Es gibt einige Plottwists, bei denen die Autorin meiner Meinung nach sehr in die Klischeekiste gegriffen hat. Mich würde es doch sehr wundern, wenn sie damit irgendwen überraschen konnte. Ich hätte mir etwas weniger subtiles und vorhersehbares gewünscht. Die Handlung ist ansonsten teilweise etwas unlogisch und plump. Zum größten Teil aber okay, nur eben total vorhersehbar und deshalb auch etwas langatmig.

Die Charaktere waren mir am Anfang sympathisch, was über die Zeit hinweg leider abnahm. Vor allem bei Lisavet. Meist konnte ich ihre Zerissenheit schon spüren, aber öfter auch Handlungen nicht wirklich gut nachvollziehen und fand sie teilweise sehr egoistisch.

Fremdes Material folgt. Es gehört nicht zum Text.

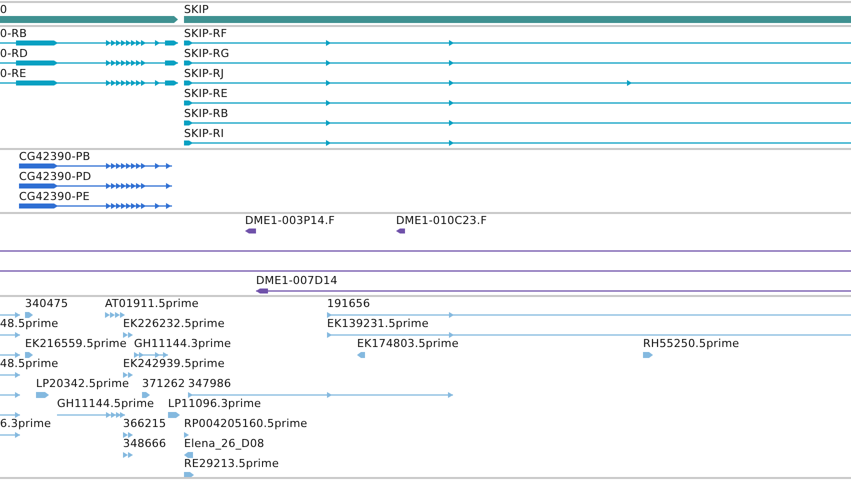  I want to click on feature-label: RE29213.5prime, so click(232, 464).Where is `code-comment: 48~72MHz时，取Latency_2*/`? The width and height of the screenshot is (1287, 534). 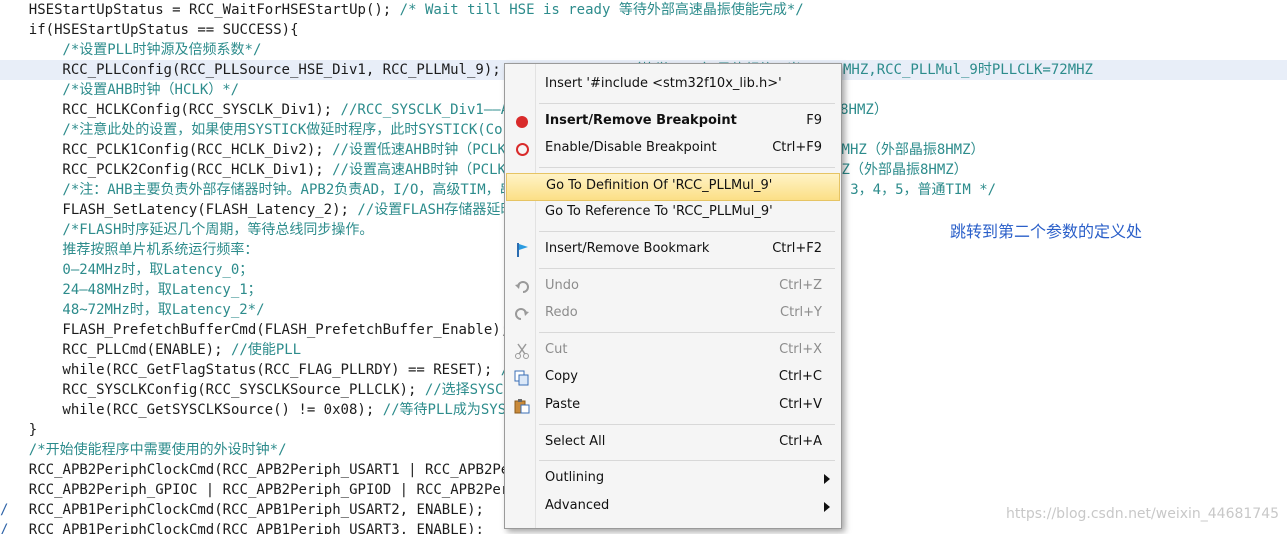 code-comment: 48~72MHz时，取Latency_2*/ is located at coordinates (164, 310).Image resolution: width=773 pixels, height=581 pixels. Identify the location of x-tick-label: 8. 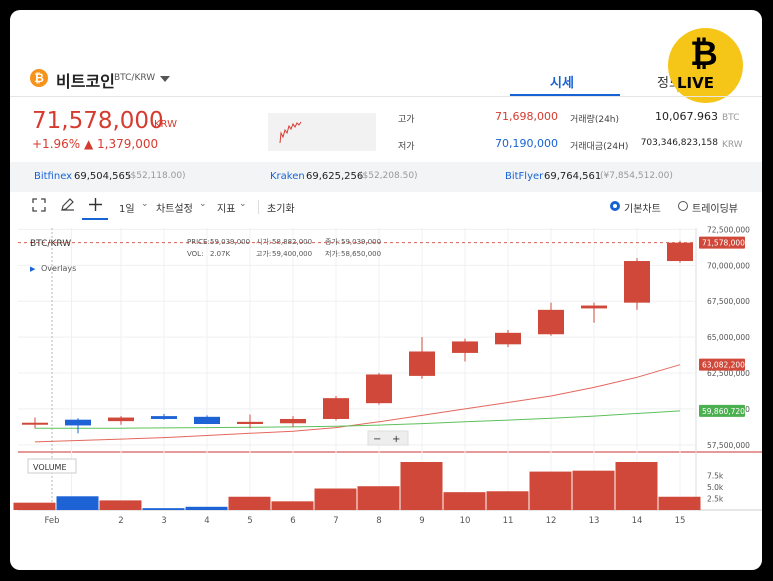
(378, 521).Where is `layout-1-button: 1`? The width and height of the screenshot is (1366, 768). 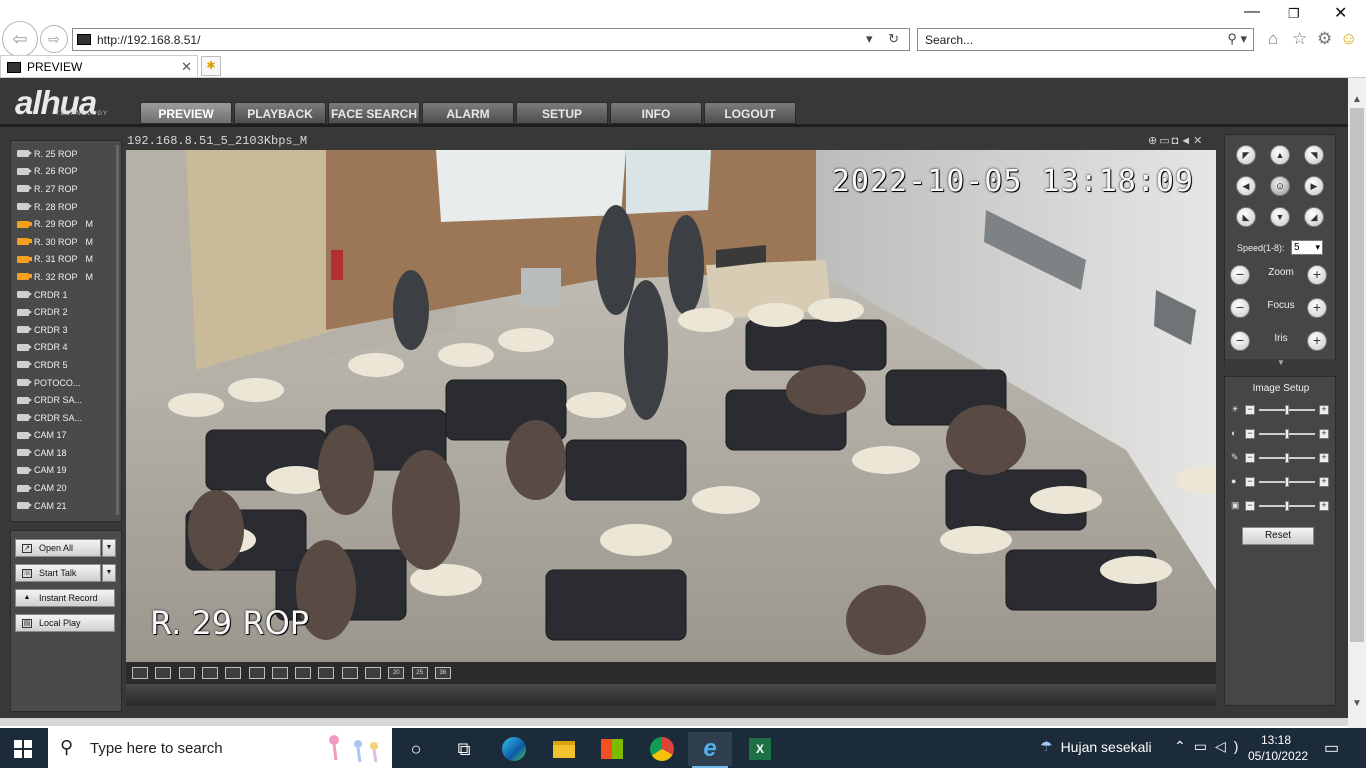 layout-1-button: 1 is located at coordinates (234, 673).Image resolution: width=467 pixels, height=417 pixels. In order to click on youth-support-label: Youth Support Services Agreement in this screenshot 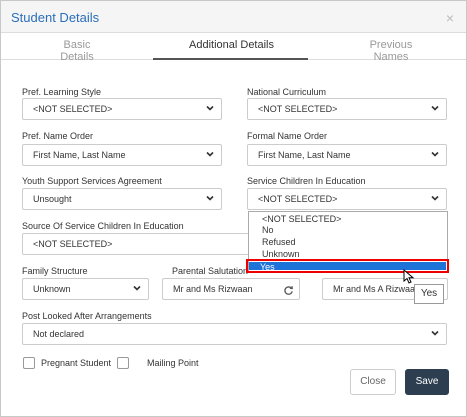, I will do `click(92, 181)`. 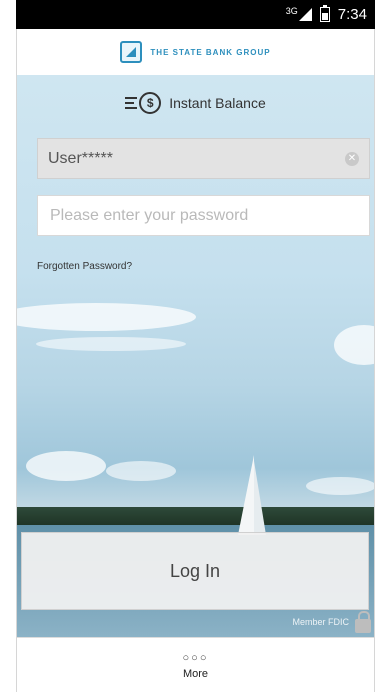 What do you see at coordinates (292, 10) in the screenshot?
I see `network-type: 3G` at bounding box center [292, 10].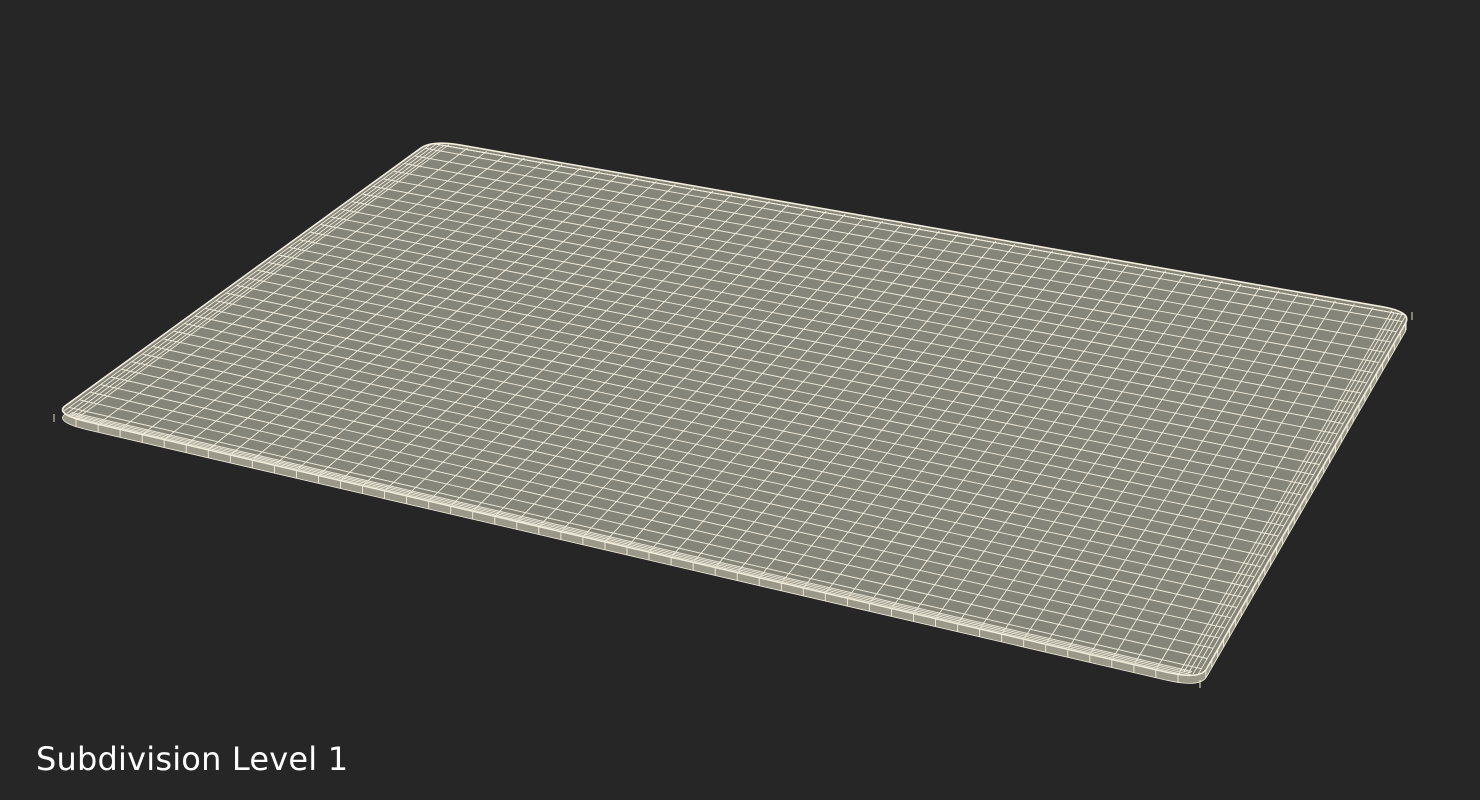 The height and width of the screenshot is (800, 1480). Describe the element at coordinates (192, 759) in the screenshot. I see `subdivision-caption: Subdivision Level 1` at that location.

Amelia konnte mir ebenfalls nicht besonders ans Herz wachsen, dafür hat man sie zu wenig kennengelernt und ich fand sie öfter zu naiv.

Die vielen begeisterten Stimmen und die Vergleiche mit der Mitternachtsbibliothek kann ich persönlich leider nicht nachvollziehen. Für mich war das Buch in Ordnung, aber mehr auch nicht. Ich würde es deshalb nicht unbedingt weiterempfehlen.